Higher Order Birkhoff Averages

TL;DR

This paper investigates the behavior of higher order Birkhoff averages in dynamical systems, showing that nonconvergent averages can be classified into two types with distinct properties, and demonstrating their prevalence in certain systems.

Contribution

It introduces a classification of nonconvergent Birkhoff averages into two types based on their limit sets and provides characterizations and examples, including full shifts and Bowen's example.

Findings

Nonconvergent Birkhoff averages do not necessarily converge in higher order averages.

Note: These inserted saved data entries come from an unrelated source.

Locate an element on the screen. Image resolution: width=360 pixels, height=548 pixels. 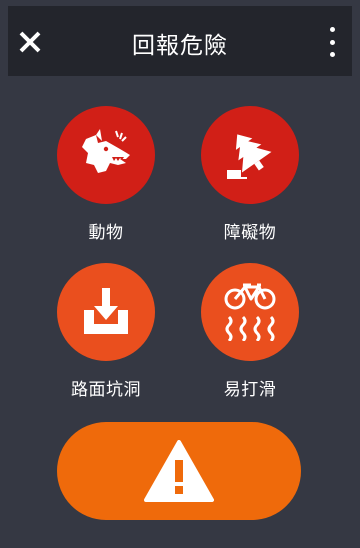
fallen-tree-icon is located at coordinates (250, 156).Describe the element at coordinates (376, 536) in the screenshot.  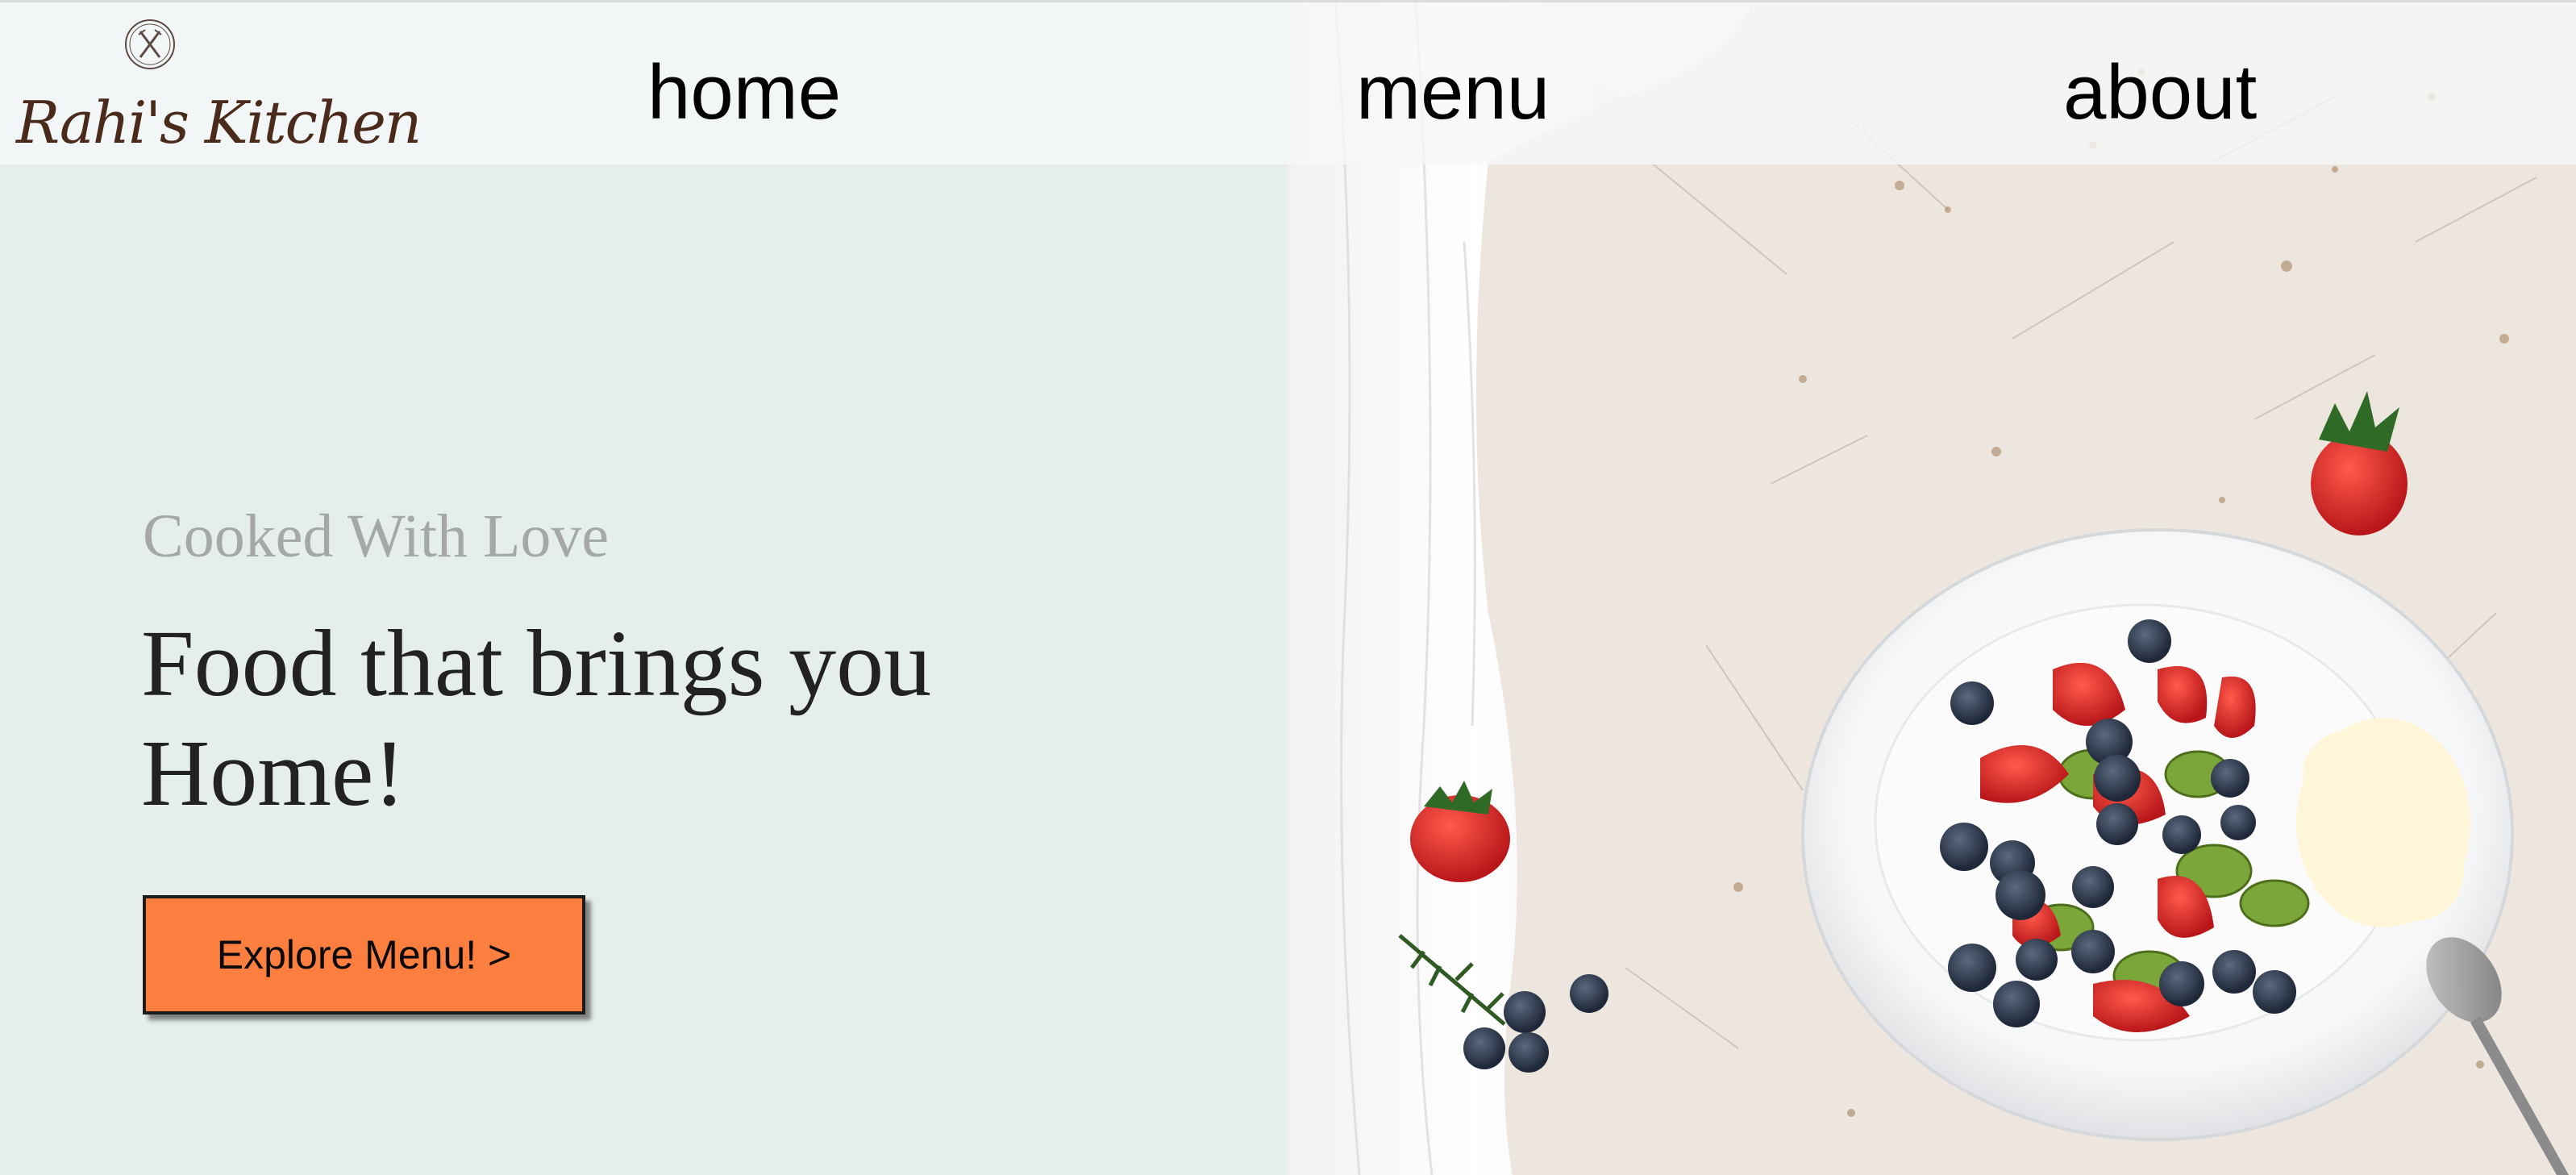
I see `hero-tagline: Cooked With Love` at that location.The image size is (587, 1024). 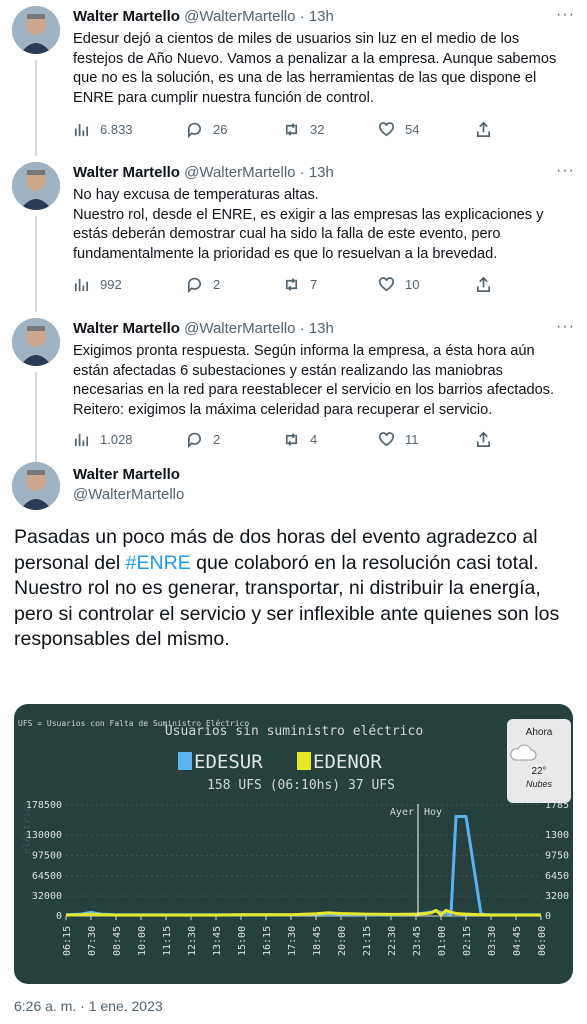 I want to click on x-tick-label: 06:00, so click(x=542, y=941).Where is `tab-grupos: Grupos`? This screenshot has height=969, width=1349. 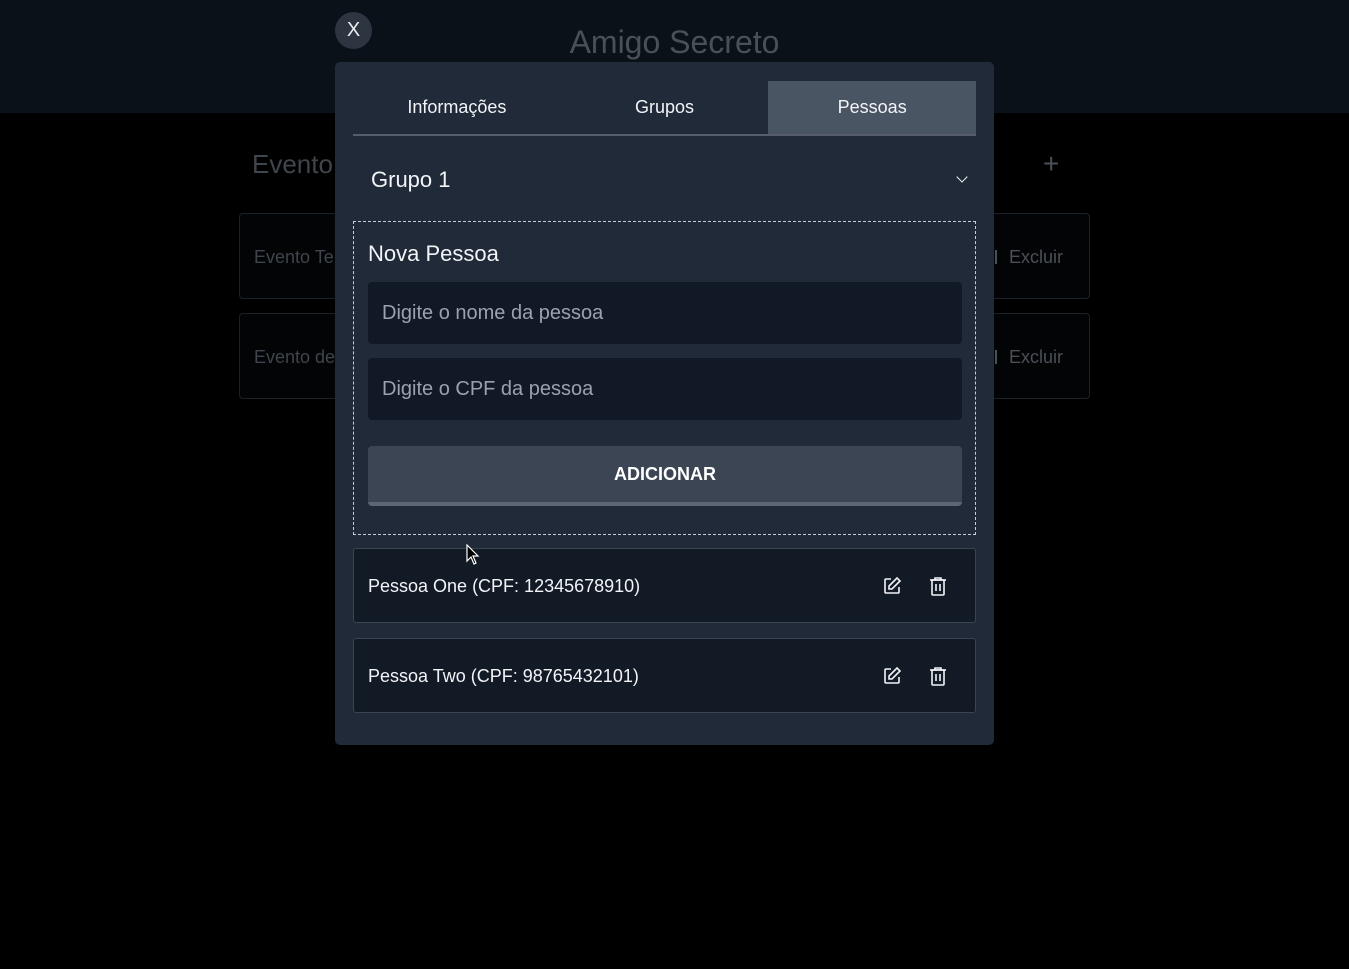
tab-grupos: Grupos is located at coordinates (665, 108).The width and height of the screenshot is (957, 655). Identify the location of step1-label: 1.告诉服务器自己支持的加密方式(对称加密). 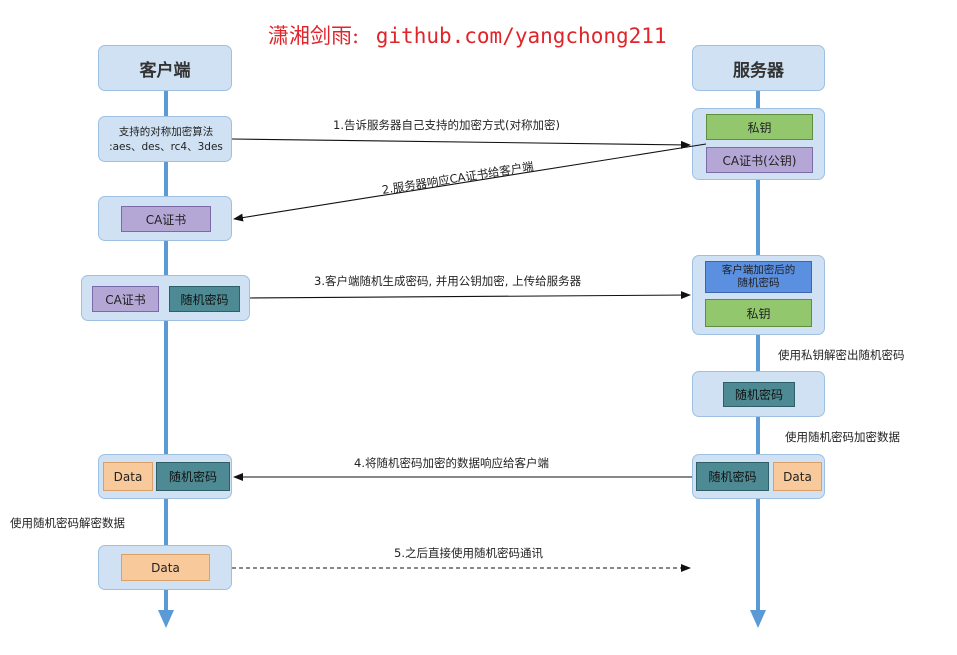
(446, 125).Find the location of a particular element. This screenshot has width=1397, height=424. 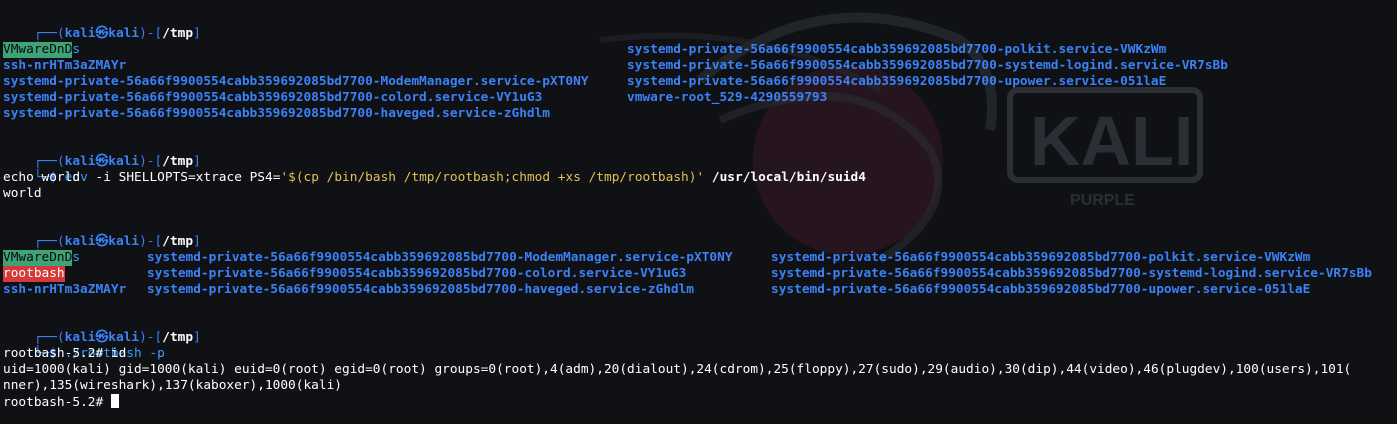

The set of orbits with type B2 behavior has full topological entropy in full shifts.

Abstract

There are well-known examples of dynamical systems for which the Birkhoff averages with respect to a given observable along some or all of the orbits do not converge. It has been suggested that such orbits could be classified using higher order averages. In the case of a bounded observable, we show that a classical result of G.H. Hardy implies that if the Birkhoff averages do not converge, then neither do the higher order averages. If the Birkhoff averages do not converge then we may denote by $[\alpha_k,\beta_k]$ the limit set of the $k$-th order averages. The sequence of intervals thus generated is nested: $[\alpha_{k+1},\beta_{k+1}] \subset [\alpha_k,\beta_k]$. We can thus make a distinction among nonconvergent Birkhoff averages; either: B1. $\cap_{k=1}^\infty [\alpha_k,\beta_k]$ is a point $B_\infty$, or, B2. $\cap_{k=1}^\infty [\alpha_k,\beta_k]$ is a non-trivial interval $[\alpha_\infty,\beta_\infty]$. We give characterizations of the types B1 and B2 in terms of how slowly they oscillate and we give examples that exhibit both behaviours B1 and B2 in the context of full shifts on finite symbols and "Bowen's example". For finite full shifts, we show that the set of orbits with type B2 behaviour has full topological entropy.